Griffin has a passion for classical music and retro video games. He also loves playing the piano, swimming, and making art. Because of his Aspergers diagnose, he views the world in a unique and amazing way. He has difficulty with the concept of death and he loves animals, so he came up with the phrase "Pick two flowers with one hand" to replace "Kill two birds with one stone." He hopes to one day be a video game designer and composer. There is no doubt he will accomplish anything he puts his mind to! Griffin's mom, Missy, started a Facebook page What Will This Day Bring? that is dedicated to her blog about life with Griffin.

Michael is a VERY energetic 9 year old who has Autism, global developmental delays, and sensory overload disorder. He has been bullied and made fun of throughout most of his school life but ( as anyone who has ever met him will tell you) he still keeps smiling. He always has an infectious smile on his face that just melts your heart. He loves drawing, snuggling with his plushies, and spending time with his 3 brothers. He will put 150℅ into any and everything he does and refuses to be told he can't do something just because of his learning delays.
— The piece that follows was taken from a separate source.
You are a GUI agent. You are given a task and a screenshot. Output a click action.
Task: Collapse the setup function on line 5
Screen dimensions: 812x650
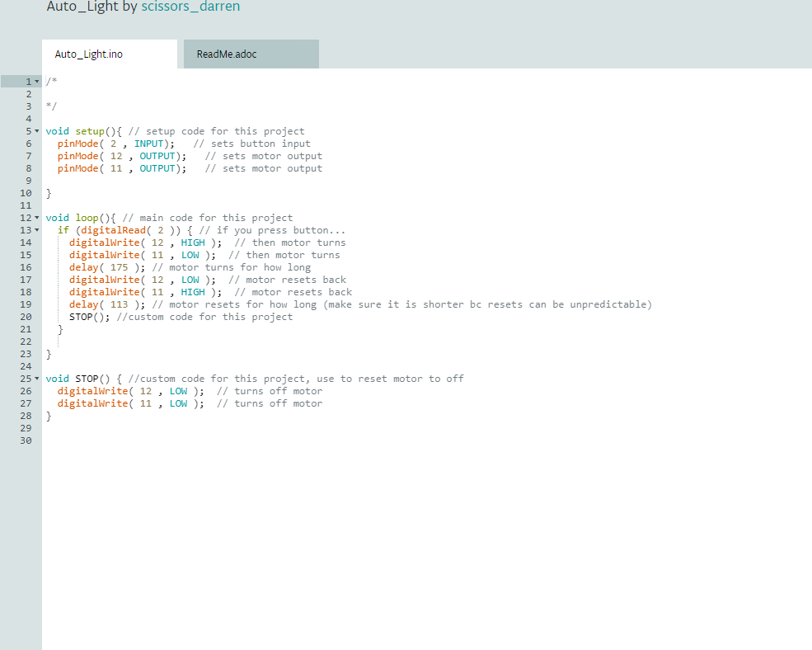tap(35, 130)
He definitely emulates the phrase "Different not less".


Guitars For Good, I

October 09 - October 22

Tulsa Advocates for the Rights of Citizens with Developmental Disabilities
TARC is committed to ensuring a high quality of life for individuals with developmental disabilities and their families through education, empowerment, support, and advocacy.
TARC believes that people with disabilities are entitled to dignity and respect that empowerment is the most effective way to help them achieve their dreams.
TARC envisions a world in which these individuals have a right to make their own choices and their voices are reflected in all decisions affecting their lives.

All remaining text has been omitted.